The Wains Hotel Building (frequently spelt grammatically but incorrectly as Wain's Hotel and currently operating as Fable Dunedin) is a historic hotel building in Dunedin, New Zealand.

Job Wain started his first hotel in downtown Dunedin in the 1860s, at the height of the Otago gold rush. Business flourished, and when the Commercial Bank next door closed Wain expanded his business into that building. He continued to buy nearby properties, and in 1878 contracted to have a major new structure — costing £14,000 — built in Princes Street, designed by Mason, Wales, & Stevenson. At that time, the Exchange area where the hotel was constructed was the heart of Dunedin's central business district, so it was very well positioned for major trade.

==The building==
The Wains Hotel building has an Italianate style, with an elaborate façade noted for its columns, pilasters, and carved figures. At ground level, substantial columns of Port Chalmers basalt breccia rise, topped with capitals of Kakanui limestone. These columns support arches above which sit carved figures of Bacchus, Neptune, and mermaids. The entranceway is topped by a stone balustrade featuring an eagle as its keystone. The upper storeys are equally ornate. Inside, doors and fittings of Tasmanian blackwood complemented the exterior's grandeur.

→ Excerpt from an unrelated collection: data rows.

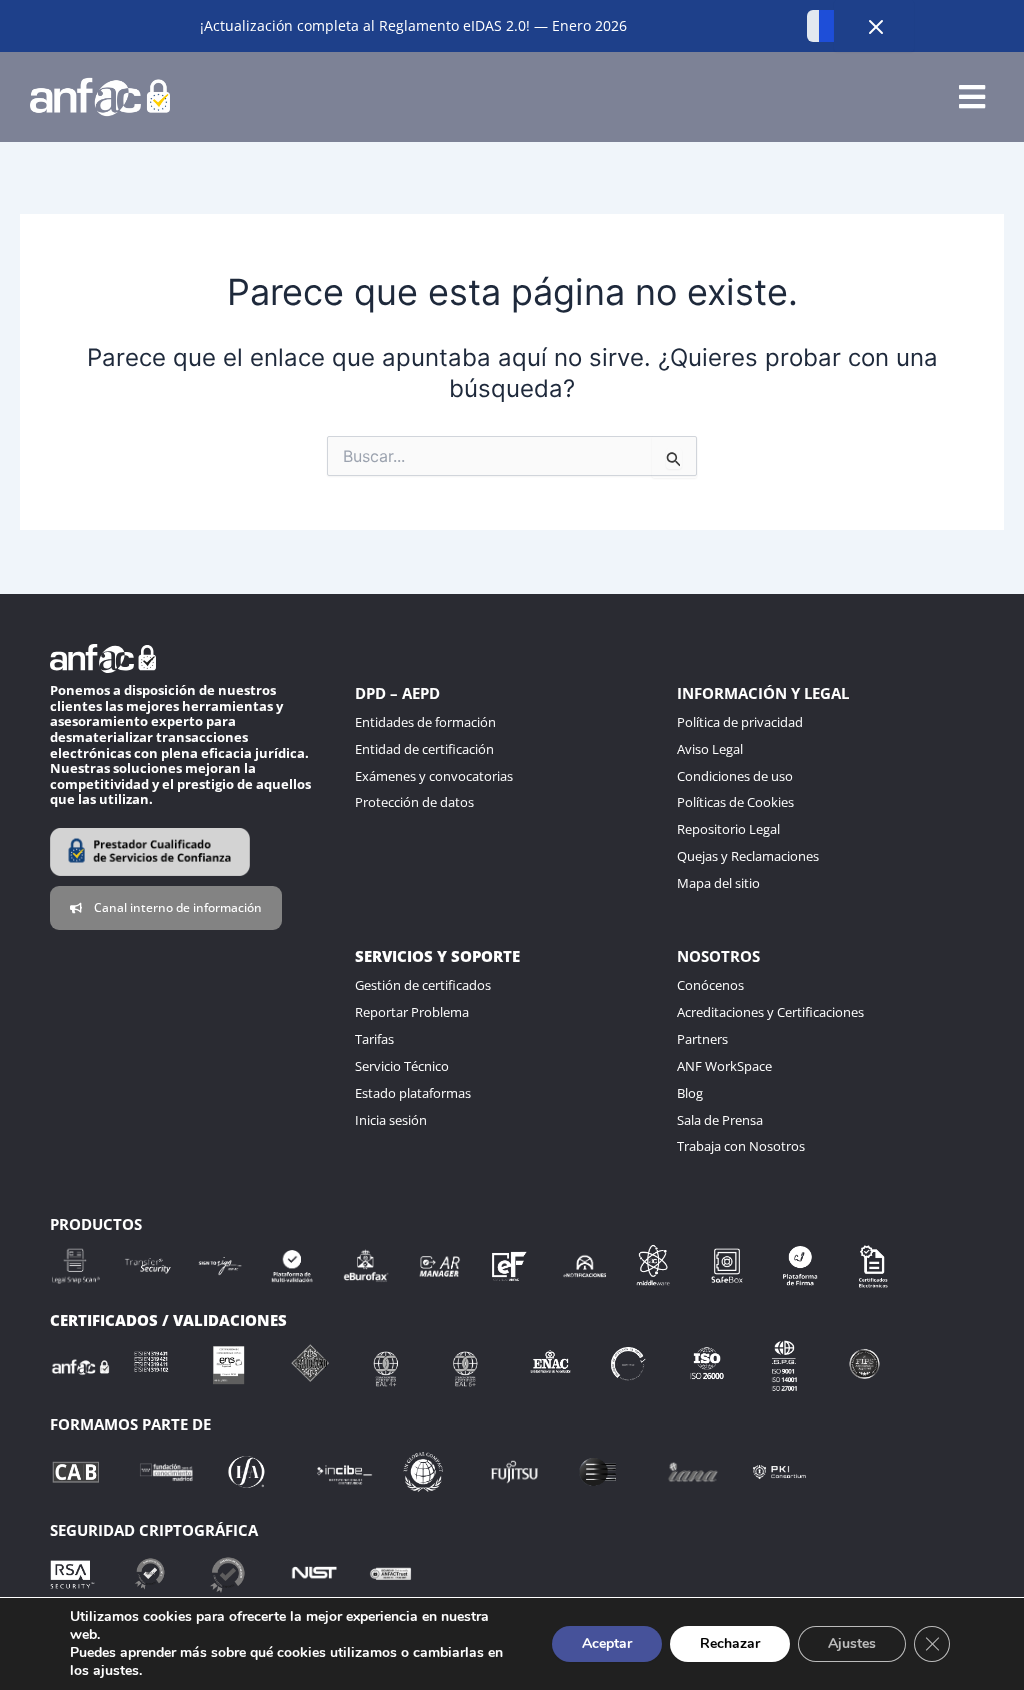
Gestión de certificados (423, 985)
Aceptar (607, 1643)
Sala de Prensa (720, 1120)
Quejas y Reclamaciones (748, 856)
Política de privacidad (740, 722)
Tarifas (374, 1039)
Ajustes (852, 1643)
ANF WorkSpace (724, 1066)
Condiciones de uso (735, 776)
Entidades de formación (425, 722)
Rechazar (730, 1643)
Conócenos (710, 985)
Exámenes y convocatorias (434, 776)
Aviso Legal (710, 749)
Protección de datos (414, 802)
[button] (971, 97)
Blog (690, 1093)
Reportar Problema (412, 1012)
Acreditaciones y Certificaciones (770, 1012)
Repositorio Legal (728, 829)
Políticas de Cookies (735, 802)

The building is classified as a Category I historic place by the New Zealand Historic Places Trust.

==Current use==
In 2018 the building was refurbished, and opened as a 50-room boutique five-star hotel, Fable Dunedin. The hotel, part of the Fable Hotel Group, includes a restaurant, bar, gym, and meeting facilities.

The hotel was one of the shooting locations for the 2022 film The Royal Treatment.